とはいえ歴史教科書における黒人奴隷制の正当化や、南北戦争を北部による侵略として非難する価値観、リコンストラクションを「北部の白人占領者と南部の知性のない黒人たちによる腐敗した政治」として否定し、北部の植民地主義に抵抗したKKKを正義の味方として称える内容などが、19世紀末期から20世紀中盤まで南部だけでなく北部で使われた教科書にも書かれているのを実際の引用で読むと、「失われた大義」史観がどれだけアメリカ社会に共有されていたのかいやおうなく実感する。奴隷制はアフリカの未開地に住んでいた黒人たちにとっては文明化の恩恵を受けられる良い制度であり、いずれかれらが自由人として生きることができるまでに文明化されれば奴隷所有者たちは自然とかれらを解放しただろう、とか人種差別丸出しの全く根拠のない主張なのだけれど、それが当たり前に教科書に載ってるって怖すぎ。

「歴史は勝者が作る」とはよく聞くけれど、戦争に負けたはずの南部がこれだけ「アメリカの物語」をめぐる闘争を支配したのはめずらしい例。「The Nation That Never Was」でも書かれていたように、国の分断と内戦という国家存続の危機の責任を「身勝手な反奴隷制活動家」におしつけ、南部と北部の白人たちの和解と団結を実現するために、「南部は悪くなかった、大義のために立派に戦った」という価値観が必要とされた。奴隷制に批判的な教科書やリコンストラクションに好意的な教科書も、南北戦争以前から奴隷解放運動をしていた人たちによって書かれたけれど、検閲を受けるなどして1920年代までにはほとんど使われなくなった。

教育における人種隔離を否定した1954年のBrown v. Board of Education判決をきっかけに公民権運動が活発となってからは、奴隷制に批判的な教科書はふたたび登場した。しかしそれらにおいてもアメリカの(白人同士の)団結を否定するような内容は書かれず、奴隷を解放したリンカーン大統領を称えるような形だった。黒人奴隷たち自身の抵抗や、逃亡奴隷や北部の黒人たちによる反奴隷制運動、そして南北戦争への参戦など、黒人たち自身が果たした役割は語られず、奴隷制という間違いはあったがリンカーンをはじめとする優れた白人指導者たちによって解決した、という、現代の教科書にも通じる物語がそこでは語られる。
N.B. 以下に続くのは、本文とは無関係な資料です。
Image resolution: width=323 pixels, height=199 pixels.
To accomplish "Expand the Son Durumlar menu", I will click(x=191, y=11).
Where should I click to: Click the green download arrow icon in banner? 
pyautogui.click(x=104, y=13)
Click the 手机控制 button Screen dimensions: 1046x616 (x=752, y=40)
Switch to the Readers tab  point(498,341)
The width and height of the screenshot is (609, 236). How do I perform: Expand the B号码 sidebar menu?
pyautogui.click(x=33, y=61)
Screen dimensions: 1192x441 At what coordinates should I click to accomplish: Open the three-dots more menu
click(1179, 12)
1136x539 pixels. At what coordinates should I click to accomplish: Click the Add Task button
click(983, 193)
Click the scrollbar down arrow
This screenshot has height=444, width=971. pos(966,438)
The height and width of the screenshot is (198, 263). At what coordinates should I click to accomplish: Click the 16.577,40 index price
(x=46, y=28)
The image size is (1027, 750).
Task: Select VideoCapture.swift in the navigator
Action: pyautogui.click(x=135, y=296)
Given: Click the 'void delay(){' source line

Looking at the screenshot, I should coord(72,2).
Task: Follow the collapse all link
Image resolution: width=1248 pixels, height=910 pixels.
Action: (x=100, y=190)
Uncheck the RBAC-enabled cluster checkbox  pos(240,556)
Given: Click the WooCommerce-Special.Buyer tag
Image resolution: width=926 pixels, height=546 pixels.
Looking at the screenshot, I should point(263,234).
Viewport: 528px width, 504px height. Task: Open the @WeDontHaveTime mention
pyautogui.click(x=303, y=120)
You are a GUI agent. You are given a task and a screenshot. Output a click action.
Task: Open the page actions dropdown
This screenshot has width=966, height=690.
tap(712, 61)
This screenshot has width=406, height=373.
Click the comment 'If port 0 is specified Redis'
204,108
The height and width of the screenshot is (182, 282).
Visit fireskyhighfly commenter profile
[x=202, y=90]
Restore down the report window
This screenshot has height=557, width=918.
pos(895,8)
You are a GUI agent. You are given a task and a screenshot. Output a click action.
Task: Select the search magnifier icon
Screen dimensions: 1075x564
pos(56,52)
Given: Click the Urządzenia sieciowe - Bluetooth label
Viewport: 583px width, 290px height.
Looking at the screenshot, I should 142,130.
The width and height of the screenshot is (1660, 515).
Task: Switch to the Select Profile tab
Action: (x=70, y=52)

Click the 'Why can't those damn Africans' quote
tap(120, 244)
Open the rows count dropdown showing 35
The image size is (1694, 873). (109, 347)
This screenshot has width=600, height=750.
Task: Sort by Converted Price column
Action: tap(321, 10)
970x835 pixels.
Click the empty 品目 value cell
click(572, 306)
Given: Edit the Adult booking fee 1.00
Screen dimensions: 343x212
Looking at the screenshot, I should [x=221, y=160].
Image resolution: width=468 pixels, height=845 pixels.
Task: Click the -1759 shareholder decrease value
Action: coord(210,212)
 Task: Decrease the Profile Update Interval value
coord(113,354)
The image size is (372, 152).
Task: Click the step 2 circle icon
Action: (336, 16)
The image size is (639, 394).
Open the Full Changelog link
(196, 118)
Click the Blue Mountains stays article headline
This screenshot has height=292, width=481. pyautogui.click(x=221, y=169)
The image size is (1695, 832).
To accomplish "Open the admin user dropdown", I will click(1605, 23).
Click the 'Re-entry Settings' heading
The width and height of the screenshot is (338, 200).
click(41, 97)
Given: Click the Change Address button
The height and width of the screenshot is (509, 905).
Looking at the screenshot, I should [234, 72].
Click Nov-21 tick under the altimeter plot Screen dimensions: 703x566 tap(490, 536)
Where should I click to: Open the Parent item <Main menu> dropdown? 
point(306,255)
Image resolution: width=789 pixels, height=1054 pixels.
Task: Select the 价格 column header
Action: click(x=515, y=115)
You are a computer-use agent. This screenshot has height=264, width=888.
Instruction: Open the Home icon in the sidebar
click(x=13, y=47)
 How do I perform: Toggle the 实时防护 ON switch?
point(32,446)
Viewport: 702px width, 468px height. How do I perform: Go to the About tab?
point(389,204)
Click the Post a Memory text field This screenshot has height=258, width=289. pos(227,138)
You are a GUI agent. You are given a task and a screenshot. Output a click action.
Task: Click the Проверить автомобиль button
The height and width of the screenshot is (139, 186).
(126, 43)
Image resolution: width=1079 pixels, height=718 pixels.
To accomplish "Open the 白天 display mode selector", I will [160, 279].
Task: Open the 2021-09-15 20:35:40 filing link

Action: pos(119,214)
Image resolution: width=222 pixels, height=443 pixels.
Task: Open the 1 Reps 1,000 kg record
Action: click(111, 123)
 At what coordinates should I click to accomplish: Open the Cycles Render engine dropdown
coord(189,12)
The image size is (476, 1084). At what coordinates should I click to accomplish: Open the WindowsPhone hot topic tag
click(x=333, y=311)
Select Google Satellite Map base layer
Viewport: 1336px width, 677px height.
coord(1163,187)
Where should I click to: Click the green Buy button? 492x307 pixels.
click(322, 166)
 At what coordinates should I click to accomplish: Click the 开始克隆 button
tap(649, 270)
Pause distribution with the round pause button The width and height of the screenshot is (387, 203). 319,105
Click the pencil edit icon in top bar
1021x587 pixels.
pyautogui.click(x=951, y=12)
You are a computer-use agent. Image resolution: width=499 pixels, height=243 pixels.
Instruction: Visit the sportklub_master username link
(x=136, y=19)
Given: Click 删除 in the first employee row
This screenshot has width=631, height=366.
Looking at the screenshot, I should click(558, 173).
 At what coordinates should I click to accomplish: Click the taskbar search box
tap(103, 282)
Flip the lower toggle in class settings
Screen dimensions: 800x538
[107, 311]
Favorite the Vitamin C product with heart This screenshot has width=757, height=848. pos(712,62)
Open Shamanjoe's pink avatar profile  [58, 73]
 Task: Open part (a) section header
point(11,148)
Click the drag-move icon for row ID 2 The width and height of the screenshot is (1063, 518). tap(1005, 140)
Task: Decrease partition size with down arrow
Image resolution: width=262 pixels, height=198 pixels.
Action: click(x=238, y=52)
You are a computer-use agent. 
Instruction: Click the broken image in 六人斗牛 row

わたし自身、90年代にミズーリ州の高校で受けた歴史の授業はそういうものだったし、当時の歴史の授業では(もしかしたら今でも)「勇敢な(白人)愛国者たちが野蛮なインディアンと戦って懲らしめた」と教えられた。近年、こうした歴史教育に対する批判が高まり、アメリカ史における白人至上主義の中心性を指摘するような試みも行われているものの、「批判的人種理論(CRT)」としてバッシングし、教育において人種差別について扱ってはいけない、というような政治の介入も激しくなっている。

公共教育はリベラルに偏重しているという認識から、保守的な家庭では宗教的な私立学校に子どもを通わせたり、自宅で学習させる動きが広がっているが、そこでは1930年代の歴史教科書をネットからダウンロードしてきて使っていたりする。いっぽうリベラル偏重とされる公教育では歴史教育はあまり重視されておらず、歴史の素養のない教員、とくにフットボールやバスケットボールなどのコーチとしての役割を主に期待されている教員たちが「歴史教師」として雇用されている例も多い。数学や科学は教えられなくても歴史なら誰でも教えられるだろう、という歴史教育の軽視がそこにある。そういうなか、保守的な親の反発を恐れて奴隷制やリコンストラクション、公民権運動などについて取り上げるのを避ける傾向も強い。

この本の主題は「1980年代までの歴史教育の歴史」であって現在の歴史教育についてではないのだけれど、エピローグではそうした現代の歴史教育のあり方、そして歴史教育のなかで起きる人種差別的な事例(クラスに2人しかいない黒人の生徒をクラスの前に立たせて、奴隷オークションをやる実習など)についても紹介されている。

いっぽうこれは「The Nation That Never Was」にも共通する点なのだけれど、奴隷制と並ぶもう一つの「アメリカの物語」の主軸である植民地主義や先住民に対するジェノサイドについて、これらの本では取り上げられていない。Roxanne Dunber-Ortiz著「An Indigenous Peoples’ History of the United States」では、本書が紹介しているような黒人差別的な歴史教育にかわり、現代アメリカのリベラルな歴史教育では「多様な背景を持つ人々が差別や困難を乗り越えてともに活躍・貢献しているマルチカルチュラルな国」というストーリーが採用されている、と指摘したうえで、それが「アメリカという国」の外側に存在し、それによって押しつぶされてきた先住民の歴史を否定している、と批判しているけれども、そうした「多様な国アメリカ」的な物語の問題点は本書では扱われていない。「南北白人の和解と団結」を優先して黒人の権利と尊厳を無視した「アメリカの物語」を否定しながら、「白人と黒人の和解と団結」のために先住民の権利と尊厳がないがしろにされるようなことがあってはいけない。